The material of Rockstar could have been more interesting if they had chosen to do something creative with it. However, every cover on this album seems to closely mirror the original version. Listening to it feels like being stuck in a karaoke bar where Dolly Parton, who had surprised and delighted the audience with her performance, is now drunkenly refusing to give up the microphone. While she still has a great voice, it is also very distinct, and it doesn’t quite fit these songs in these arrangements. In particular, her rendition of “We Are the Champions” sounds very out of place. She sings “Every Breath You Take” with great power, but it takes away from the subtle creepiness of the song.
Not everything here is negative. She excels in the downhome southern rock sound of Freebird and when singing with her goddaughter Miley Cyrus on Wrecking Ball. The hymnal mood of Creedence Clearwater Revival’s Long As I Can See the Light is a perfect fit for her. Parton’s own songs range from decent to exceptional, although some may question whether My Blue Tears, originally from 1971’s Coat of Many Colours, is truly improved by the addition of a vocal by Simon Le Bon. However, Bygones is a delight – a stadium metal track written by Parton herself that doesn’t come off as a parody, featuring guest appearances from Rob Halford and Nikki Sixx. It does make one wonder though – if she can write rock songs of this caliber, why is she still performing Keep on Loving You with the lead singer of REO Speedwagon?
There are other ways to imagine Rockstar being approached in a more enjoyable manner. Perhaps it would have been better if Parton had incorporated these songs into her own style. It is unlikely that anyone would have put hearing a country or bluegrass rendition of 4 Non Blondes’ “What’s Up?” at the top of their musical wish list, but it surely would have been better than the generic version presented here. However, a country album would have missed the point. The skit that opens Rockstar features Parton pretending to play metal guitar, only to be interrupted by two southern voices advising her to stick to what she knows. These voices are likely meant to represent the naysayers of Music Row, whom Parton bravely defied earlier in her career.
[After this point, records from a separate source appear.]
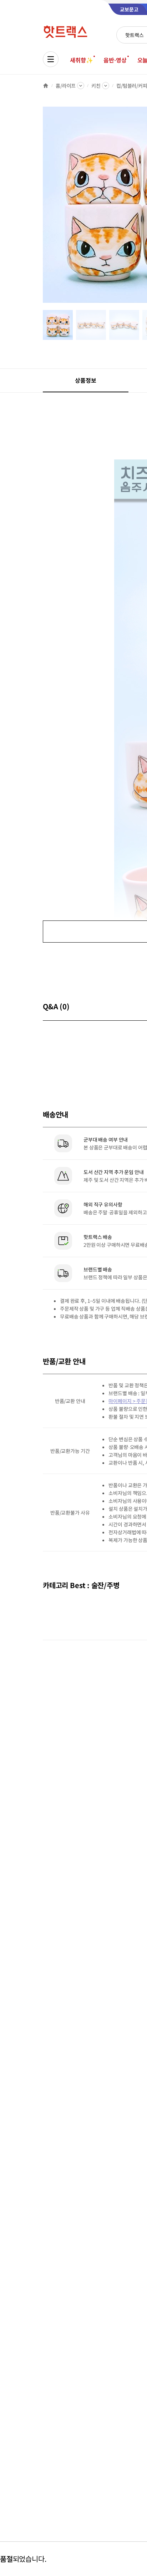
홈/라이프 (66, 85)
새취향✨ (81, 60)
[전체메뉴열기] (51, 59)
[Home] (46, 85)
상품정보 (85, 380)
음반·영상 (114, 60)
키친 (96, 85)
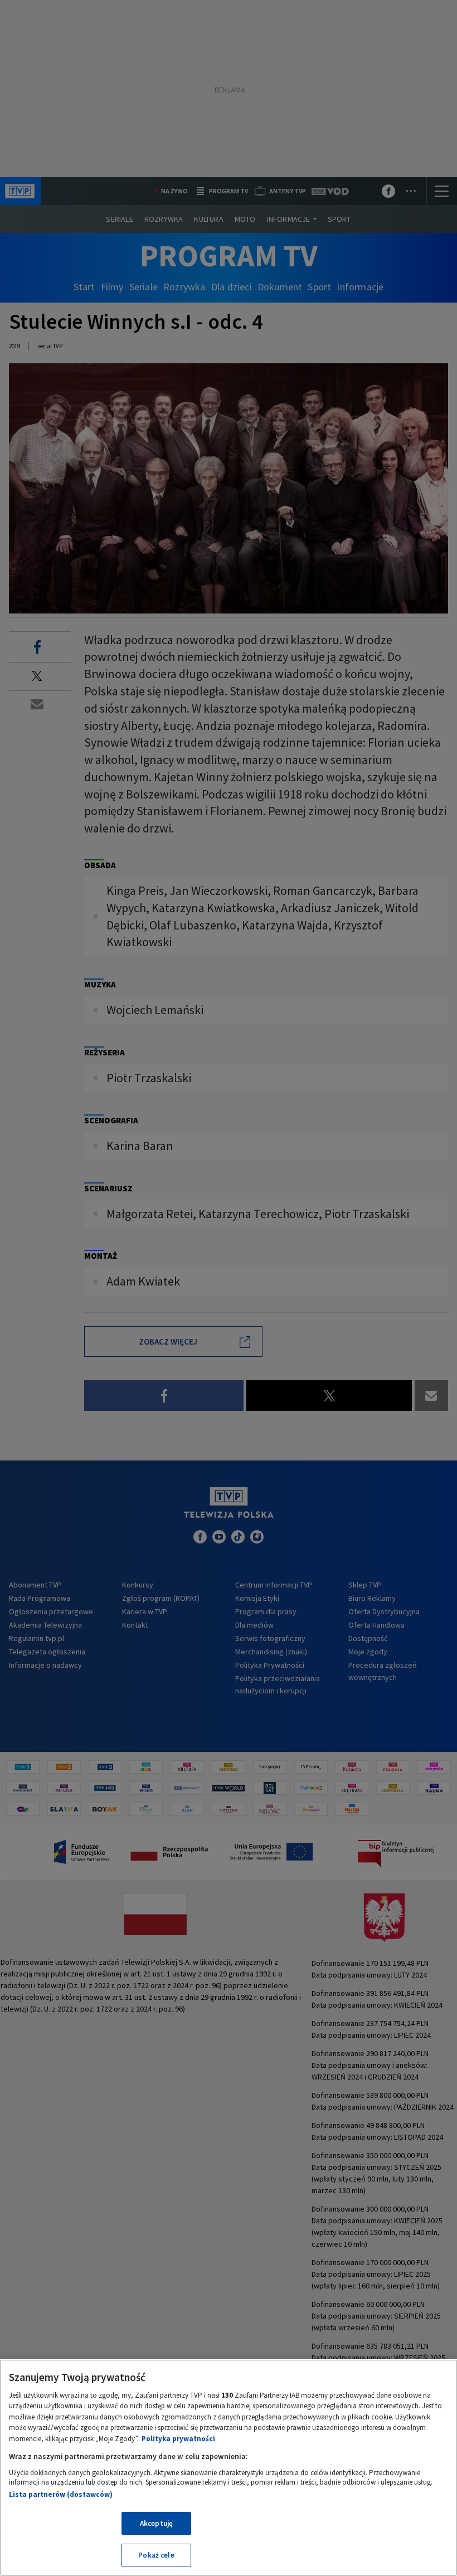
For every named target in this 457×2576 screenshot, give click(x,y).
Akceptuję (156, 2523)
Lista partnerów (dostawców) (61, 2494)
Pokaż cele (156, 2555)
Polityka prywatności (178, 2438)
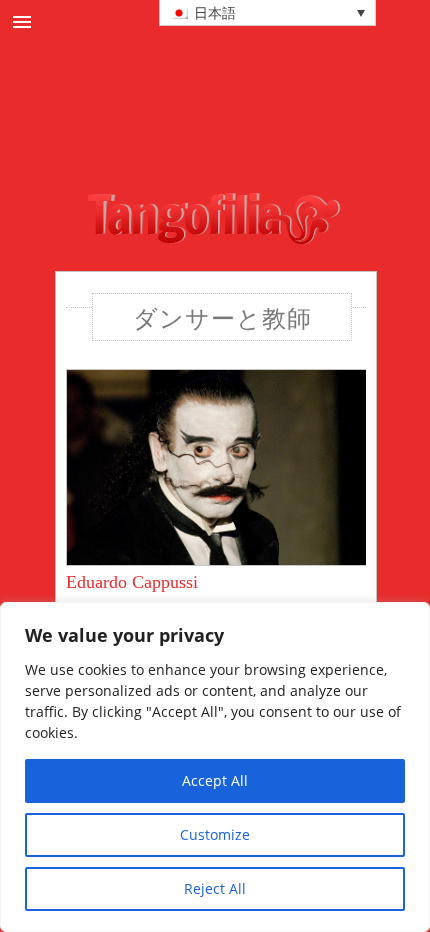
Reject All (215, 888)
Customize (215, 834)
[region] (215, 767)
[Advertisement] (247, 139)
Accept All (215, 780)
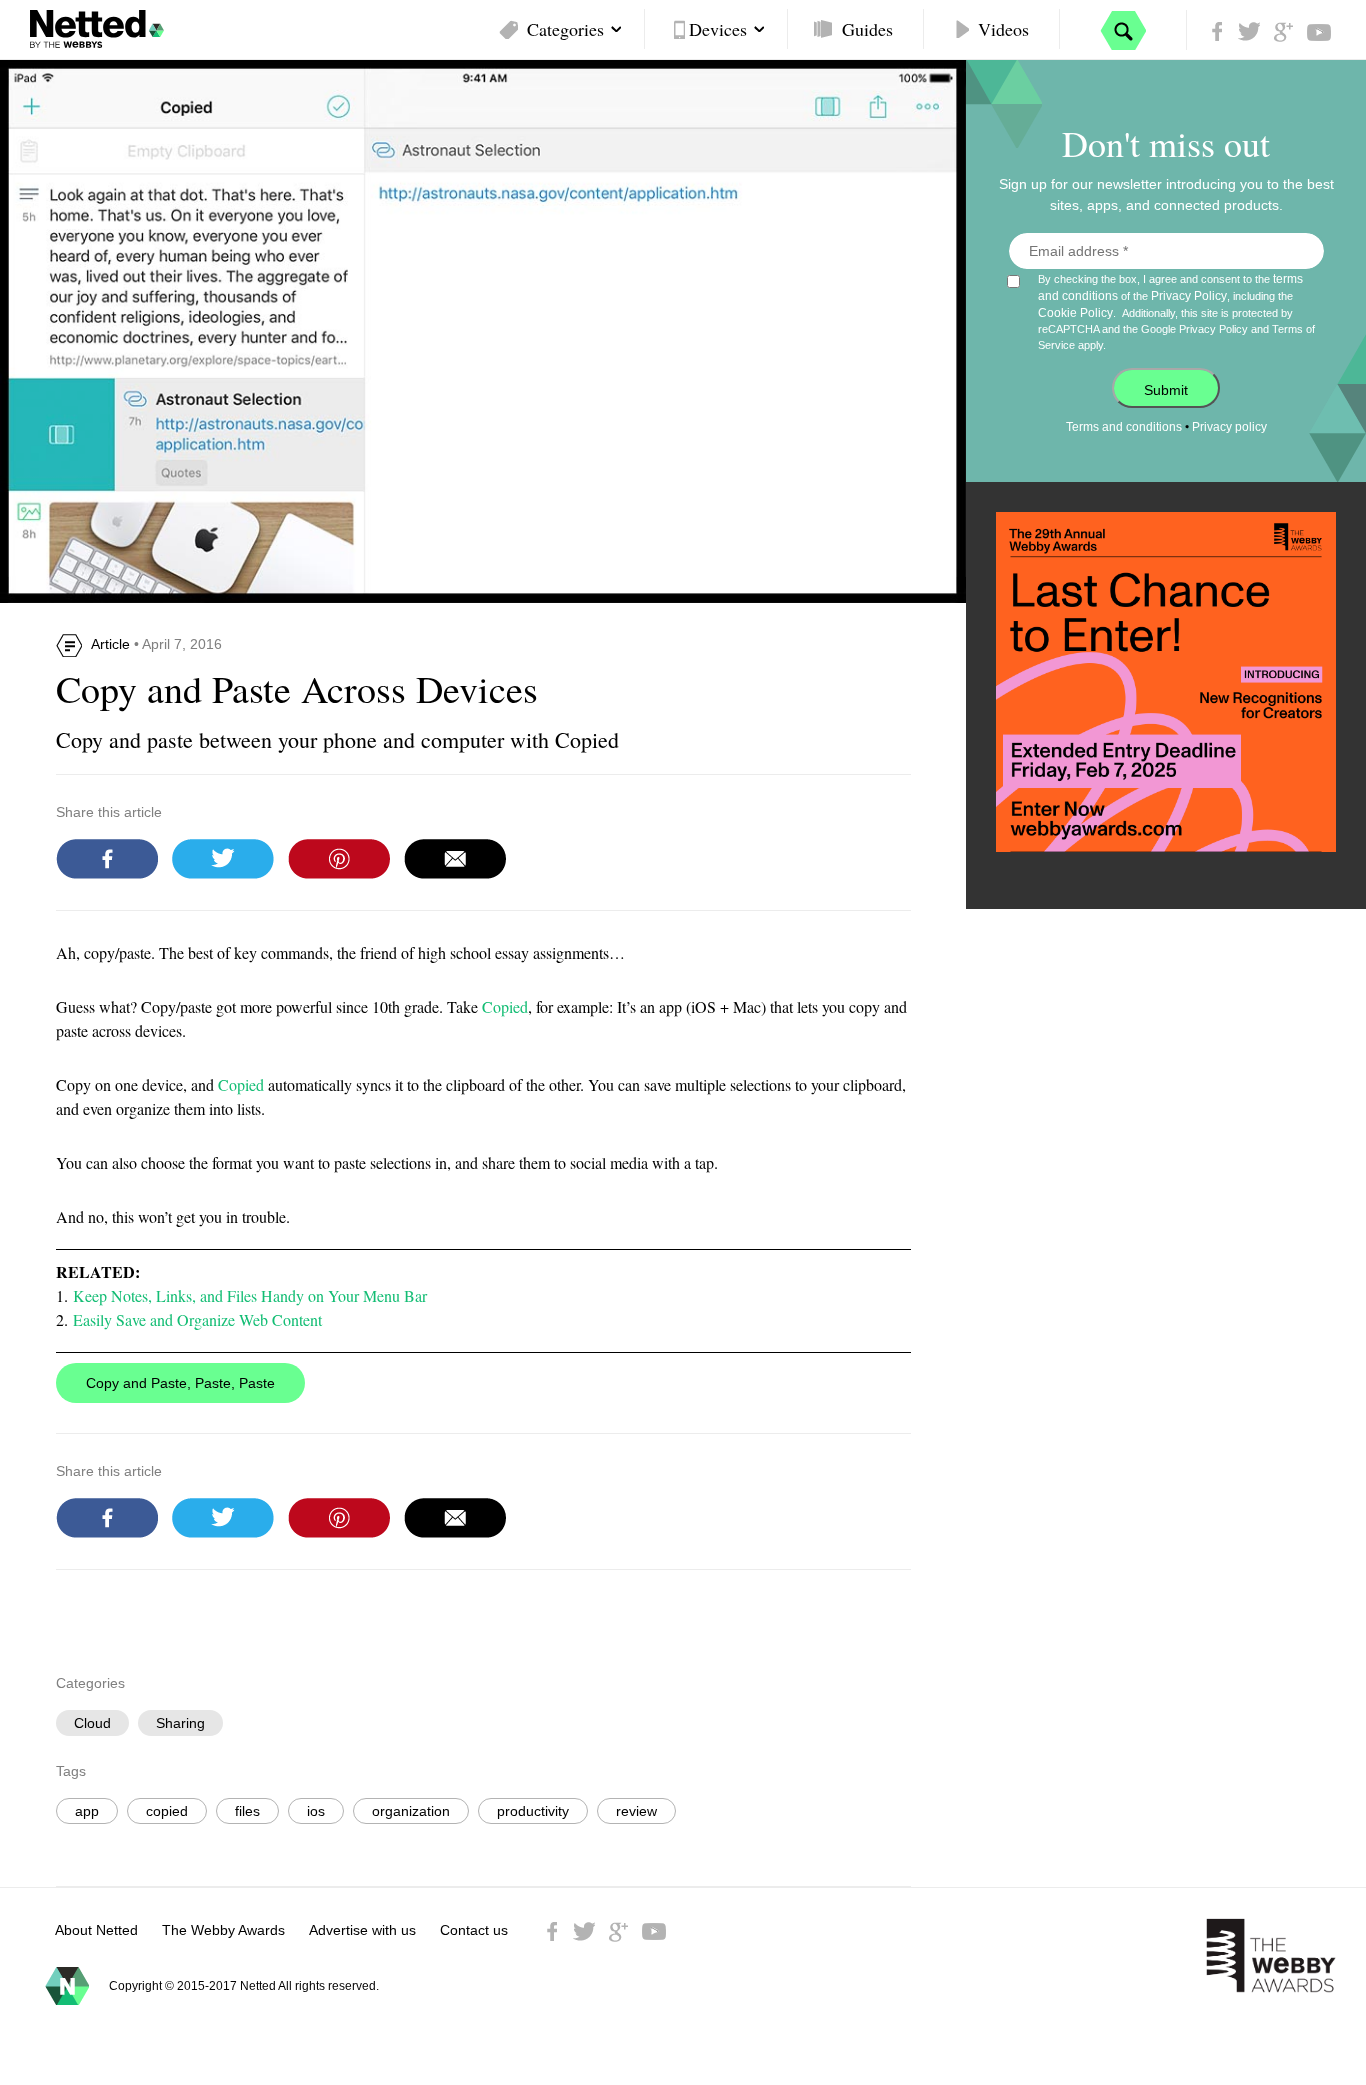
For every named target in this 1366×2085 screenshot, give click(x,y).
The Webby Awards (223, 1930)
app (87, 1811)
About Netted (96, 1930)
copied (167, 1811)
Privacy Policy (1189, 296)
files (247, 1811)
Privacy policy (1229, 427)
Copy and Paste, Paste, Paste (180, 1383)
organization (411, 1811)
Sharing (180, 1723)
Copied (505, 1006)
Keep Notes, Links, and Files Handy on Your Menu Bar (250, 1295)
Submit (1166, 390)
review (636, 1811)
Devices (718, 29)
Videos (1003, 29)
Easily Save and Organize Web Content (197, 1319)
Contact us (474, 1930)
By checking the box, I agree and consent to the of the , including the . (1176, 311)
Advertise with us (362, 1930)
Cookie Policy (1075, 313)
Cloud (92, 1723)
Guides (867, 29)
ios (316, 1811)
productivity (533, 1811)
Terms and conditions (1124, 427)
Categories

But as a listener, struggling through a rendition of Aerosmith’s “I Want You Back” where both Parton and Steven Tyler sing with such intense force that it becomes more of a competition to see who can harm the other’s hearing first, those southern voices start to sound like the voice of reason rather than close-minded gatekeepers.
Alexis listened to music this week.
PinkPantheress – Bury Me ft Kelela
Currently, I am enjoying this piece of music. However, I fear that my teenage daughter will soon play it so much that I will never want to listen to it again. The Auto-Tuned sweetness of PP’s music is balanced perfectly by Kelela’s unique blend of R&B.